About this exercise:
Using the records below, quote only the span that opens with the line containing "[Home] (249, 23)" and closes with the line containing "Long Day's Journey into Night (553, 670)", exactly and inclusively.

Available data:
══════════

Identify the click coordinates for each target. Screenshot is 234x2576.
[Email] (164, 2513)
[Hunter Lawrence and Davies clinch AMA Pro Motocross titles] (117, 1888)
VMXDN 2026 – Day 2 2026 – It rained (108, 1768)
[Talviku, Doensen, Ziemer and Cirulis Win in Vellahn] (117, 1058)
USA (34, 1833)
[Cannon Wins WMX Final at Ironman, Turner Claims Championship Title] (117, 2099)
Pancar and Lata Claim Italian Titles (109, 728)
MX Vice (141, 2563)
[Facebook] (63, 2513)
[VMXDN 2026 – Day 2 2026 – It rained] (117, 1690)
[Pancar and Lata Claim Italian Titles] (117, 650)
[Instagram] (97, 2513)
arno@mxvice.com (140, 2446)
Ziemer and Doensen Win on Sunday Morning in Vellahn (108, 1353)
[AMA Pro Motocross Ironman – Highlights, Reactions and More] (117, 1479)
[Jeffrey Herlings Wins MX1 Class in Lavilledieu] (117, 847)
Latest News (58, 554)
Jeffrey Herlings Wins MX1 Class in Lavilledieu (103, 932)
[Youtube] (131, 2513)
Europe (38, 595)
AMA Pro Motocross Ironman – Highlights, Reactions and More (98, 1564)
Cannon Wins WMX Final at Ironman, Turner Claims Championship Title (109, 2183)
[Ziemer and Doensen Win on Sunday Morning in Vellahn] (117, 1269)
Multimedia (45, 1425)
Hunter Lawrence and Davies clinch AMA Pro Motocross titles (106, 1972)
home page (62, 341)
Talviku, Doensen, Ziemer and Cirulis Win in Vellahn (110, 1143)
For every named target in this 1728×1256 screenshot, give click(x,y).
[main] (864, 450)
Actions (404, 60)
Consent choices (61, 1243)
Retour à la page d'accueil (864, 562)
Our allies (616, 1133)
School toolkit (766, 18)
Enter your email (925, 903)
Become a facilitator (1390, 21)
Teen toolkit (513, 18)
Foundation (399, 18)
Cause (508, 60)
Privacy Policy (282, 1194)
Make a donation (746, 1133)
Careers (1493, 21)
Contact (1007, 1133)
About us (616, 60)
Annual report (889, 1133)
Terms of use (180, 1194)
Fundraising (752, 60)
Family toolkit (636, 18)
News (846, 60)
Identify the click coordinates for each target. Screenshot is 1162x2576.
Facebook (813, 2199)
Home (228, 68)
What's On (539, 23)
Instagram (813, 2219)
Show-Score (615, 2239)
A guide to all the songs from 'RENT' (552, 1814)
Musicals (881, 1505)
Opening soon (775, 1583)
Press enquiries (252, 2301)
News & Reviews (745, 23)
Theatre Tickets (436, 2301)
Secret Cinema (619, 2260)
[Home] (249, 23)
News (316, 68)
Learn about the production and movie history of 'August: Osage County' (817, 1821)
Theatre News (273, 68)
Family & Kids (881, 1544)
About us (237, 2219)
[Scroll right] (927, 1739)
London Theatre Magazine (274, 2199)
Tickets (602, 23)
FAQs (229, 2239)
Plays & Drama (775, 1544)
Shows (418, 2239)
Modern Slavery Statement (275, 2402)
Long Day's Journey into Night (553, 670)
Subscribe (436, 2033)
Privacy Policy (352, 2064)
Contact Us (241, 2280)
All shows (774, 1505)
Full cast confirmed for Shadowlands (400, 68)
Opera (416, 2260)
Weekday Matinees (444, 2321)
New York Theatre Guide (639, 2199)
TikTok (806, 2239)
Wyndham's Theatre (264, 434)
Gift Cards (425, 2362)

══════════

Output for this task:
[Home] (249, 23)
News (316, 68)
Learn about the production and movie history of 'August: Osage County' (817, 1821)
Theatre News (273, 68)
Family & Kids (881, 1544)
About us (237, 2219)
[Scroll right] (927, 1739)
London Theatre Magazine (274, 2199)
Tickets (602, 23)
FAQs (229, 2239)
Plays & Drama (775, 1544)
Shows (418, 2239)
Modern Slavery Statement (275, 2402)
Long Day's Journey into Night (553, 670)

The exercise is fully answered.